国民の目の前できちんと議論せよ

東ティモールのPKOは東ティモールの独立を阻止しようとするインドネシアを抑える目的でスタートした。もし日本が東ティモールに自衛隊を派遣していたら、ASEANの盟主にして日本の最大の友人であるインドネシアと戦うことになったのだ。東ティモールのPKOはアメリカではなく、インドネシアと仲の悪いオーストラリアの要請によるものだった。集団的自衛権に基づいて国連PKOに参加しようというのなら、アメリカではない盟友に協力する、というケースもありうる。

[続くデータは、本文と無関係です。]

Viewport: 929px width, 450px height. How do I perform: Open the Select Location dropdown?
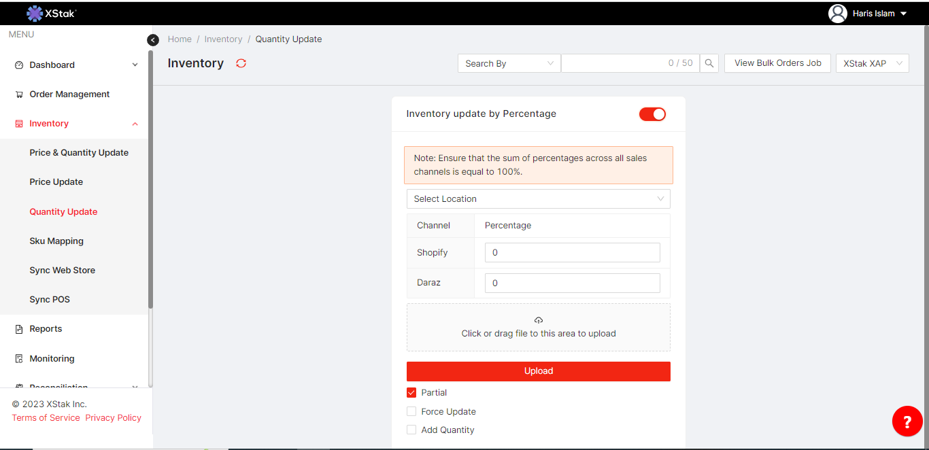538,199
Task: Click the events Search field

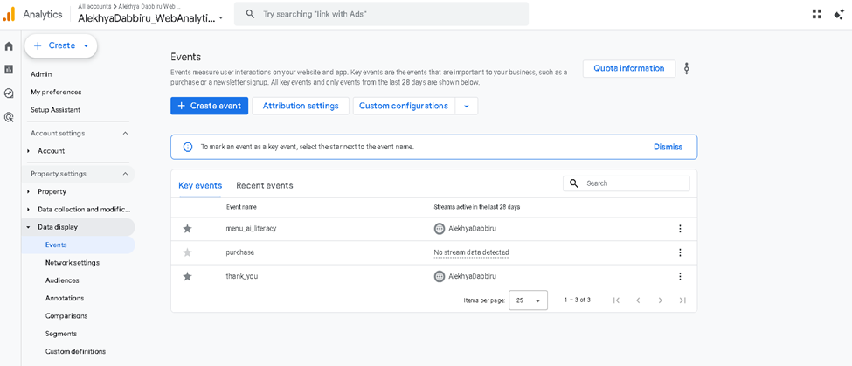Action: [635, 183]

一方でベトナムと中国の関係がキナ臭い。ベトナムには多くの日本企業が進出しているし、そこで働く邦人も多い。日本の国益そのものだ。ベトナムと中国の間で戦争が起こり、友好国ベトナムから要請があった場合、日本は自衛隊を派遣するのか。

憲法解釈の変更で認められる集団的自衛権とはどこまでを言うのか。閣議決定で押し通そうというのなら、安倍首相はこれを定義する義務があるだろう。私自身は集団的自衛権の行使容認に反対でも賛成でもない。どちらでもいいが、ここで一度決着をつけるべきだと思っている。

大事なのは国民の目の前できちんと議論をすること。野党や反対派は私が上記に提起したような論法で安倍首相を攻め、政府が目指している「普通の国」を定義させるべきだろう。

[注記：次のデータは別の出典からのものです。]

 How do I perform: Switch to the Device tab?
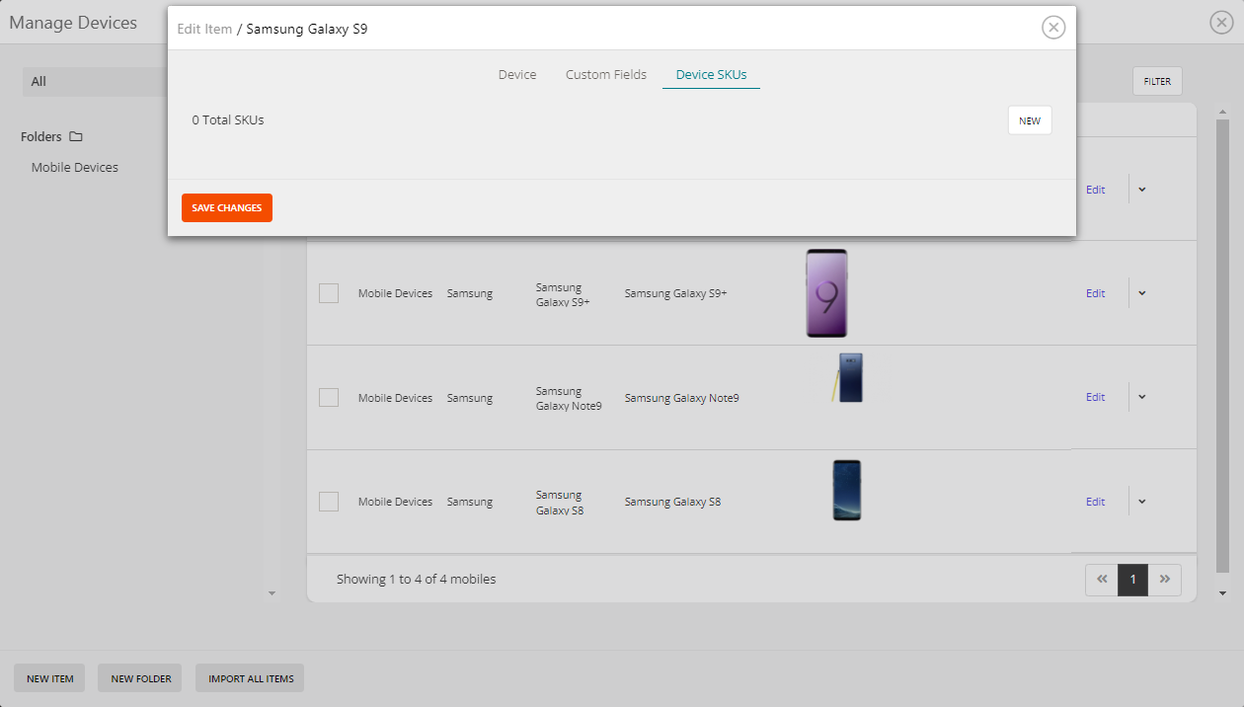(x=517, y=75)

ありもしない事態を想定して、「そのケースは含まれる」「含まれない」などと政治家と役人が決めていくことではない。これまで、世界の国々がどれだけ多くの血と汗を流して「普通の国」をつくり上げてきたか。この議論を通じて、過去50年の諸外国の経験を学んでほしい。

朝日新聞的な戦後民主主義というものが、いかに日本人の目を現実から逸らしてきたか。そのことに少しでも早く気付いて、世界にキャッチアップしてもらいたい。